__EXERCISE INSTRUCTIONS__
Which lines below mention "agent"? Pick each one out.

Data excerpts:
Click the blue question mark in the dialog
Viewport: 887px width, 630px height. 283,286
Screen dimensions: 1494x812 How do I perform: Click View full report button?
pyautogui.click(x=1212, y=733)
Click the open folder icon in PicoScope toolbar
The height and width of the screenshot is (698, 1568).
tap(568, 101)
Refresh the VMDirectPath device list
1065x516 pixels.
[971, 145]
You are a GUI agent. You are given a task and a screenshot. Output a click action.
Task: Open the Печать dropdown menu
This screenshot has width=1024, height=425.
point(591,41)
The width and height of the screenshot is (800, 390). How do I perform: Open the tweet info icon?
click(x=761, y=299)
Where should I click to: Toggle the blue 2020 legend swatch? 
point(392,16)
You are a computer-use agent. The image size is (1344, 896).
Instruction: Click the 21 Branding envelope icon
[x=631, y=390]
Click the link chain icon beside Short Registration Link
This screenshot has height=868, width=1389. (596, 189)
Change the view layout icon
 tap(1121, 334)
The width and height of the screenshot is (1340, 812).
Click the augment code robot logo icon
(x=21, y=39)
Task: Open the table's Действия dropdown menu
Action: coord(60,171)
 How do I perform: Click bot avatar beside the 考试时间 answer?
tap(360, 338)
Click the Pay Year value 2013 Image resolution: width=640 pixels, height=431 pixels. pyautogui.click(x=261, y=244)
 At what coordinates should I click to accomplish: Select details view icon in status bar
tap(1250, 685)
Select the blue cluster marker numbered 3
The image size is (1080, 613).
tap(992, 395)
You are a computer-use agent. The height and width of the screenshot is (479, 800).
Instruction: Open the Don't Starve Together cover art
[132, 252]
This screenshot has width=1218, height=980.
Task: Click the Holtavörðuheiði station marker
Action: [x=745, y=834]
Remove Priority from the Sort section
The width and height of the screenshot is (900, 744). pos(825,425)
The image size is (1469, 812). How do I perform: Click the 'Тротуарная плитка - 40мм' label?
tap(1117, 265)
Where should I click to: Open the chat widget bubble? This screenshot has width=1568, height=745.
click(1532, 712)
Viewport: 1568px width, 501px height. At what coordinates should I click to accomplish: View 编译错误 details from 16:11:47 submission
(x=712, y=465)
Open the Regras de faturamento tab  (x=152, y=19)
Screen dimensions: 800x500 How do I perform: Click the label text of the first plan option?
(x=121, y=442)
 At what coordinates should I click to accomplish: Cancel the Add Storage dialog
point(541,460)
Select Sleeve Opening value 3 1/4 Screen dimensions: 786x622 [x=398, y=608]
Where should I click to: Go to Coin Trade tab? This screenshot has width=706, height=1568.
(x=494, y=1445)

__SOLUTION BELOW__
You are a GUI agent. You are given a task and a screenshot. Output a click action.
You are a computer-use agent. The image size is (1344, 896).
You are a computer-use agent. The height and width of the screenshot is (479, 800).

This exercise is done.